## Exercise aim
Give back every entry below, unchanged.

▬▬▬▬▬▬

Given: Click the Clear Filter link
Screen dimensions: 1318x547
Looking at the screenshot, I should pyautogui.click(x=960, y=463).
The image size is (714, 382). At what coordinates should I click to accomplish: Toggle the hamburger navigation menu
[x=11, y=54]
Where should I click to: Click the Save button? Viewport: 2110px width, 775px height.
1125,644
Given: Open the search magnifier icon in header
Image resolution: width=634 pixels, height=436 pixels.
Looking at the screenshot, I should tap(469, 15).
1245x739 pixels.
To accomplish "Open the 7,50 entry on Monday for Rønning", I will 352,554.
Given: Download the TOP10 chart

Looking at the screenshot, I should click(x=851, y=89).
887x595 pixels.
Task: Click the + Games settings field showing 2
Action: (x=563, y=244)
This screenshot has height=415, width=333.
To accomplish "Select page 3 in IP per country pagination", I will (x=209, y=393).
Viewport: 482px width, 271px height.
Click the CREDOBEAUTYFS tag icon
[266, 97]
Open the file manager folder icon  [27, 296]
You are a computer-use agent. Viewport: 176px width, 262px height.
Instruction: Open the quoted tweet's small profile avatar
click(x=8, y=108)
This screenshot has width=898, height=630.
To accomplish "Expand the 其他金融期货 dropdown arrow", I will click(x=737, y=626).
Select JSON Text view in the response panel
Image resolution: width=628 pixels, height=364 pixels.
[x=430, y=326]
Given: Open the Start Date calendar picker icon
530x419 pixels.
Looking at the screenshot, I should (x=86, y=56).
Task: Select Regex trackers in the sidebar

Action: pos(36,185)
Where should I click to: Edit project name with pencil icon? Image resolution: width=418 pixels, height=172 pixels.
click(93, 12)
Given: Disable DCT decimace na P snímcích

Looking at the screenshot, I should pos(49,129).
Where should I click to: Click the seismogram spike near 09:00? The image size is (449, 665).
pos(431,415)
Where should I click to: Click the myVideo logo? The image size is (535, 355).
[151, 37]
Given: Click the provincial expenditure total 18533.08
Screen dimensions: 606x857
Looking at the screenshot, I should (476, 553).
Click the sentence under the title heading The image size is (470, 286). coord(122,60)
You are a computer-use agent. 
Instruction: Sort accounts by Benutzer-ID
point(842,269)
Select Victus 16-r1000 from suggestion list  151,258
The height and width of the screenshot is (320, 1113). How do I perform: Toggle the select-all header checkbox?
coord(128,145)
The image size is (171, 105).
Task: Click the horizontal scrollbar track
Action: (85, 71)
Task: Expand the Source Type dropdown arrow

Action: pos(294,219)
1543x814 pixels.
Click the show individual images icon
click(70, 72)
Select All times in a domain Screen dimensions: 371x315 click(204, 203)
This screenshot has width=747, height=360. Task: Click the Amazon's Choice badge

▬▬▬▬▬▬

## Exercise output
Given: Click the Clear Filter link
Screen dimensions: 1318x547
Looking at the screenshot, I should pyautogui.click(x=960, y=463).
The image size is (714, 382). At what coordinates should I click to accomplish: Toggle the hamburger navigation menu
[x=11, y=54]
Where should I click to: Click the Save button? Viewport: 2110px width, 775px height.
1125,644
Given: Open the search magnifier icon in header
Image resolution: width=634 pixels, height=436 pixels.
Looking at the screenshot, I should tap(469, 15).
1245x739 pixels.
To accomplish "Open the 7,50 entry on Monday for Rønning", I will 352,554.
Given: Download the TOP10 chart

Looking at the screenshot, I should click(x=851, y=89).
887x595 pixels.
Task: Click the + Games settings field showing 2
Action: (x=563, y=244)
This screenshot has height=415, width=333.
To accomplish "Select page 3 in IP per country pagination", I will (x=209, y=393).
Viewport: 482px width, 271px height.
Click the CREDOBEAUTYFS tag icon
[266, 97]
Open the file manager folder icon  [27, 296]
You are a computer-use agent. Viewport: 176px width, 262px height.
Instruction: Open the quoted tweet's small profile avatar
click(x=8, y=108)
This screenshot has width=898, height=630.
To accomplish "Expand the 其他金融期货 dropdown arrow", I will click(x=737, y=626).
Select JSON Text view in the response panel
Image resolution: width=628 pixels, height=364 pixels.
[x=430, y=326]
Given: Open the Start Date calendar picker icon
530x419 pixels.
Looking at the screenshot, I should (x=86, y=56).
Task: Select Regex trackers in the sidebar

Action: pos(36,185)
Where should I click to: Edit project name with pencil icon? Image resolution: width=418 pixels, height=172 pixels.
click(93, 12)
Given: Disable DCT decimace na P snímcích

Looking at the screenshot, I should pos(49,129).
Where should I click to: Click the seismogram spike near 09:00? The image size is (449, 665).
pos(431,415)
Where should I click to: Click the myVideo logo? The image size is (535, 355).
[151, 37]
Given: Click the provincial expenditure total 18533.08
Screen dimensions: 606x857
Looking at the screenshot, I should (476, 553).
Click the sentence under the title heading The image size is (470, 286). coord(122,60)
You are a computer-use agent. 
Instruction: Sort accounts by Benutzer-ID
point(842,269)
Select Victus 16-r1000 from suggestion list  151,258
The height and width of the screenshot is (320, 1113). How do I perform: Toggle the select-all header checkbox?
coord(128,145)
The image size is (171, 105).
Task: Click the horizontal scrollbar track
Action: (85, 71)
Task: Expand the Source Type dropdown arrow

Action: pos(294,219)
1543x814 pixels.
Click the show individual images icon
click(70, 72)
Select All times in a domain Screen dimensions: 371x315 click(204, 203)
This screenshot has width=747, height=360. Task: Click the Amazon's Choice badge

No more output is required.